● **Action item**:
With pictures omitted, copy exactly the lines from the one containing "The width and" through the end of the records below.

Screenshot grounding data
━━━━━━━━━━━━━━━━
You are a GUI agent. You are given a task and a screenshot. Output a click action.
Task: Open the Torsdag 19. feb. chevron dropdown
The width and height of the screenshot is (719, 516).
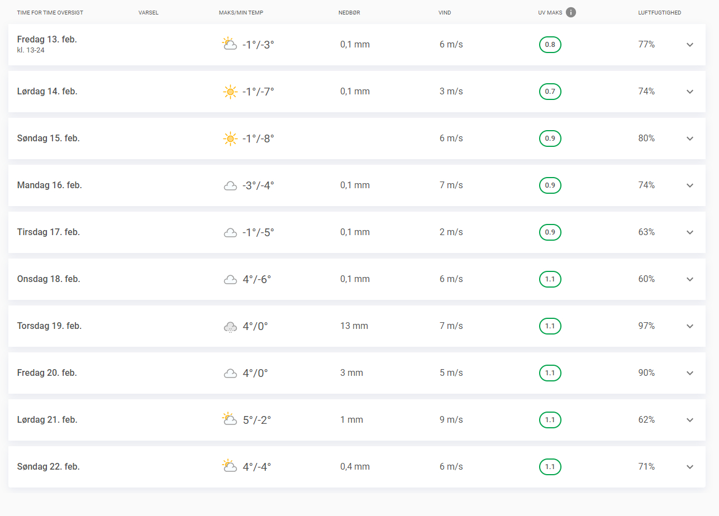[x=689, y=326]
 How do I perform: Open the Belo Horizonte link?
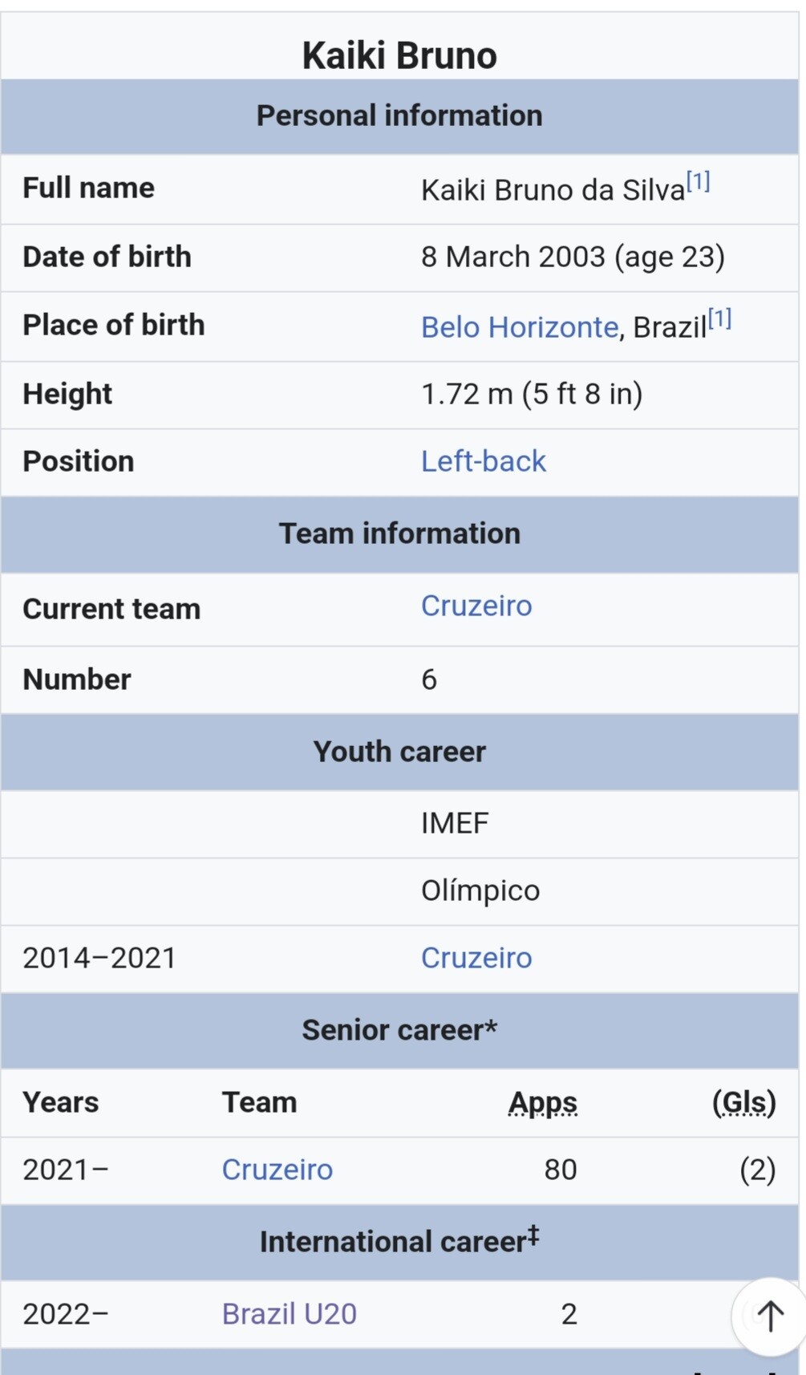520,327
━━━━━━━━━━━━━━━━
● **Result**:
The width and height of the screenshot is (719, 516).
[x=689, y=326]
 How do I perform: Open the Belo Horizonte link?
520,327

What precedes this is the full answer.